The utility and gasification industries have long recognized the benefits of reducing these constituents in coal. Numerous beneficiation systems of varied technical complexity have been designed, but almost all use some form of thermal energy such as flue gas, steam, hot oil, hot water or the like, to remove water and some organic material (see, Davy-McKee, Inc. Comparision of Technologies for Brown Coal Drying, Coal Corporation of Victoria, Melbourne Australia (1984)). The technical, economic and environmental benefits realized by the use of these thermal drying procedures have been well documented and include increased power plant efficiency, increased generating efficiency, reduced greenhouse gas emissions, reduced dependence on carbon dioxide disposal systems, increased value of the LRC resources and reduced parasitic power consumption. But while these thermal beneficiation systems are technically effective, they are also expensive to build, costly to operate, site restricted, and must compete with other market opportunities for the energy they consume.

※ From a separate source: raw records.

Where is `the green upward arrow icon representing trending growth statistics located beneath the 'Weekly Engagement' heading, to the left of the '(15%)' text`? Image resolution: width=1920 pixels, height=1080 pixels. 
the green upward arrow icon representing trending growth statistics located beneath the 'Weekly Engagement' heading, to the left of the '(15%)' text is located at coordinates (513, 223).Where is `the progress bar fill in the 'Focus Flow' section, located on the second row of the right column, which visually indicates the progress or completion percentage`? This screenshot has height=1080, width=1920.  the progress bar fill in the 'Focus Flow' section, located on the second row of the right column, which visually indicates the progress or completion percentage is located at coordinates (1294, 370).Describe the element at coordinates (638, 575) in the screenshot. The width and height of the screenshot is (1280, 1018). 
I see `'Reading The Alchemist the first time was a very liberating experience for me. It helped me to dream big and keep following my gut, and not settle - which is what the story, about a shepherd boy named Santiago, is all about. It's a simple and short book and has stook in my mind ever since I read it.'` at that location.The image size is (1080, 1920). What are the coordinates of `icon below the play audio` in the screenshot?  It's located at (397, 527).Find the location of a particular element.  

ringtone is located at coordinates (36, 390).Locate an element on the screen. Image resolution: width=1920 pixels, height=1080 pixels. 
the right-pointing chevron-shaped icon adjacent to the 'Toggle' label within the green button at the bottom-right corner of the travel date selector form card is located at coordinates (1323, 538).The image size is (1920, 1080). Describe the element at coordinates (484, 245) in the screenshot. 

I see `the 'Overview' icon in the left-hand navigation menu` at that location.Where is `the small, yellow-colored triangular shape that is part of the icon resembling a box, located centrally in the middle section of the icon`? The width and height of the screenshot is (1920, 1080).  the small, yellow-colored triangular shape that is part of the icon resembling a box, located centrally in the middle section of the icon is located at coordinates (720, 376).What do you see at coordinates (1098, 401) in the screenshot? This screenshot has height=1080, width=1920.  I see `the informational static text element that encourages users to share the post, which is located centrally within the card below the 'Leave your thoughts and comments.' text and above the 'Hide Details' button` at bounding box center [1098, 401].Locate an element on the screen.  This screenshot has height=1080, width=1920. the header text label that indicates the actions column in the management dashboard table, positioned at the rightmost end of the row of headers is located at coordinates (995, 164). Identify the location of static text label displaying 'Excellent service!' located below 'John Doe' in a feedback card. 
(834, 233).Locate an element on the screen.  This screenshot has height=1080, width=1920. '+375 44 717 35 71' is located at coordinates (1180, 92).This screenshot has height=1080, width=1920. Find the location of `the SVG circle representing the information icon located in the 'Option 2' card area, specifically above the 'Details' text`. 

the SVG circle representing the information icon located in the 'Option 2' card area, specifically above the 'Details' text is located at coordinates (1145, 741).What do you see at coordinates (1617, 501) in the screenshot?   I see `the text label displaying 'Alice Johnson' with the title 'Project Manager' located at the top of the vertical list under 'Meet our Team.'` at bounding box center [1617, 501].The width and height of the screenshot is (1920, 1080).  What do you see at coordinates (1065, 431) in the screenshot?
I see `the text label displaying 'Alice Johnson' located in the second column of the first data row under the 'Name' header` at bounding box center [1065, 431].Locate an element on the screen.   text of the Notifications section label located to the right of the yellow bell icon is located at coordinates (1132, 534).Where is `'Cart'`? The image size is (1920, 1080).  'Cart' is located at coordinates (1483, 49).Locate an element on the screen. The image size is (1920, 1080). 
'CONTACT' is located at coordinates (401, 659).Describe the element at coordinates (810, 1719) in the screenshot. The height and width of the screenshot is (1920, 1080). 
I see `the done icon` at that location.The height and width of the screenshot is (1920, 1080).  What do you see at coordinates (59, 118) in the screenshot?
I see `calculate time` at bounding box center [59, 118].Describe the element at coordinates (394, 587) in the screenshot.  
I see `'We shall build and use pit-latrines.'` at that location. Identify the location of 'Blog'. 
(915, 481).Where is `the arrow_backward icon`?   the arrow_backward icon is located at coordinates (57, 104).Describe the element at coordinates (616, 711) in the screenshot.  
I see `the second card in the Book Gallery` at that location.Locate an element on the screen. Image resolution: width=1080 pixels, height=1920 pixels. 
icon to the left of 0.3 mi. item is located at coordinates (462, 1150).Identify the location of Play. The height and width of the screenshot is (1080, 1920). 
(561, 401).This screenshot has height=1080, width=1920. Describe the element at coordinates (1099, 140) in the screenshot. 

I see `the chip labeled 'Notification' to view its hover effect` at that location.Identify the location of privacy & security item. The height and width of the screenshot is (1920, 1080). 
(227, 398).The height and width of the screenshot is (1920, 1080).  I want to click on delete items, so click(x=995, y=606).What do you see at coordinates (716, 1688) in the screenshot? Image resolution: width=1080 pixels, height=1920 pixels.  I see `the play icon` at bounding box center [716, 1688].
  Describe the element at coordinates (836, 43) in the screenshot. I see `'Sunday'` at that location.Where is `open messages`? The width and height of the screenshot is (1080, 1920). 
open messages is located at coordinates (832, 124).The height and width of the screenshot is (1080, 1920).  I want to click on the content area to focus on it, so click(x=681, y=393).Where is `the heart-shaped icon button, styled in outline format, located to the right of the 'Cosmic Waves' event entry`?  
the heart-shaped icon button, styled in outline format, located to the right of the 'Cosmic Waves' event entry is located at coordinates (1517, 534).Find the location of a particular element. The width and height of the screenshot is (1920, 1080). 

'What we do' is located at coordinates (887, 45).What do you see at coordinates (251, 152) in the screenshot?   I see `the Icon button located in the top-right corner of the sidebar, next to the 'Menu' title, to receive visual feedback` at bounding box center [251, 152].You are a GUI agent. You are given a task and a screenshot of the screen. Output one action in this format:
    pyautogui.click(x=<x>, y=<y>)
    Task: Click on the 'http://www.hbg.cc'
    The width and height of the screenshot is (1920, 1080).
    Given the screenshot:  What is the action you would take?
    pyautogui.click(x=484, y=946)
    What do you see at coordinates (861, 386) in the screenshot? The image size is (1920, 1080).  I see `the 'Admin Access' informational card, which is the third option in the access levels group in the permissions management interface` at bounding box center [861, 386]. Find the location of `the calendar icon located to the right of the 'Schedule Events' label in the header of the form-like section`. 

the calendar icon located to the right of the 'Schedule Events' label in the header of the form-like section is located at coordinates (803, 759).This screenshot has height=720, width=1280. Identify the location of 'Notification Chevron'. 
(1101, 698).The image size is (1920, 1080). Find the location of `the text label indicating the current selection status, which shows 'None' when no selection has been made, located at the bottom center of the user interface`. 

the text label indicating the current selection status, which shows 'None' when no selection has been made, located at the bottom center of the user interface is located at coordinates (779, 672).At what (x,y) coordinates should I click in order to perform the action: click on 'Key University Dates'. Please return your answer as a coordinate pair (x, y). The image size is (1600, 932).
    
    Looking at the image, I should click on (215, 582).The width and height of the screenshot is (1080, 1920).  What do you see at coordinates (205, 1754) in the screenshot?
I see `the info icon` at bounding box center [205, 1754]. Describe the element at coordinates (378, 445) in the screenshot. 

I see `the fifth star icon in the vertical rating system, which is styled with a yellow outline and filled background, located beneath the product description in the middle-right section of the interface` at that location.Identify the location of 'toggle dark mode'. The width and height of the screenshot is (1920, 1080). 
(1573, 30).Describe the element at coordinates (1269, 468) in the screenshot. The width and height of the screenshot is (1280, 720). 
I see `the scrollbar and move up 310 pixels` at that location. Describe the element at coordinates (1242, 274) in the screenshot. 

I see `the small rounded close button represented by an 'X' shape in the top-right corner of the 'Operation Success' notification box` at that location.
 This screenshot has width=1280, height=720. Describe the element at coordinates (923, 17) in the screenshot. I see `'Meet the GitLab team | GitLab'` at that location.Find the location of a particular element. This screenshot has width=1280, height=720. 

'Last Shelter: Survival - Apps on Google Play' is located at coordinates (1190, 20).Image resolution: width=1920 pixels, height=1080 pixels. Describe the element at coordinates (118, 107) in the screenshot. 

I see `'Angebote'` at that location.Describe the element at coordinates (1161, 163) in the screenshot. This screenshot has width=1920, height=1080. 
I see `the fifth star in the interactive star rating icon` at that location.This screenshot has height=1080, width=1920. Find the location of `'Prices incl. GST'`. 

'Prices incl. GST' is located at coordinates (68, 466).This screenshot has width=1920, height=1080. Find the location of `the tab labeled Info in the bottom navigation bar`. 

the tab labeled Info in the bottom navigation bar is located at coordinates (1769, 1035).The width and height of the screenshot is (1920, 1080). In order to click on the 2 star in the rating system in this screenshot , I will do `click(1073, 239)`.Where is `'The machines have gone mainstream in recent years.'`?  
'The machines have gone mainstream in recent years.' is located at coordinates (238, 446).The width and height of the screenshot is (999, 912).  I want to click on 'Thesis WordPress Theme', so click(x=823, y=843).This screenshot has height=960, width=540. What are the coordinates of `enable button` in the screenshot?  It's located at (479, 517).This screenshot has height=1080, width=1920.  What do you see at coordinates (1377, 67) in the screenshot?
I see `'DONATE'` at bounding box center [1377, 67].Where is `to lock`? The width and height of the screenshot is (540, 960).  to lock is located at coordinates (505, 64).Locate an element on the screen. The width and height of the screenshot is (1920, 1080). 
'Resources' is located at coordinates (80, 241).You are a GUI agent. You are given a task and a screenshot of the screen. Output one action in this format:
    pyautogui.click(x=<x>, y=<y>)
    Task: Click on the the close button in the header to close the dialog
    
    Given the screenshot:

Additionally, thermal drying can produce coal dust that leads to unacceptably dangerous fuel products. High temperature thermal drying of coal, especially LRCs, largely alters the chemical characteristics of the fuel. The dried product is more reactive to air and may rapidly rehydrate, thus providing greater opportunity for spontaneous combustion and catastrophic fires. High volumes of coal fines and dust associated with thermally dried LRC create handling problems and product losses during rail transportation and handling, and some thermal drying systems are unable to process LRC fines of less than one-quarter inch and require alternative processing or result in substantial waste.
Thus, new coal benefication techniques are needed that can realize the substantial benefits of drying LRCs without the economic disincentives and production hazards associated with thermal drying techniques.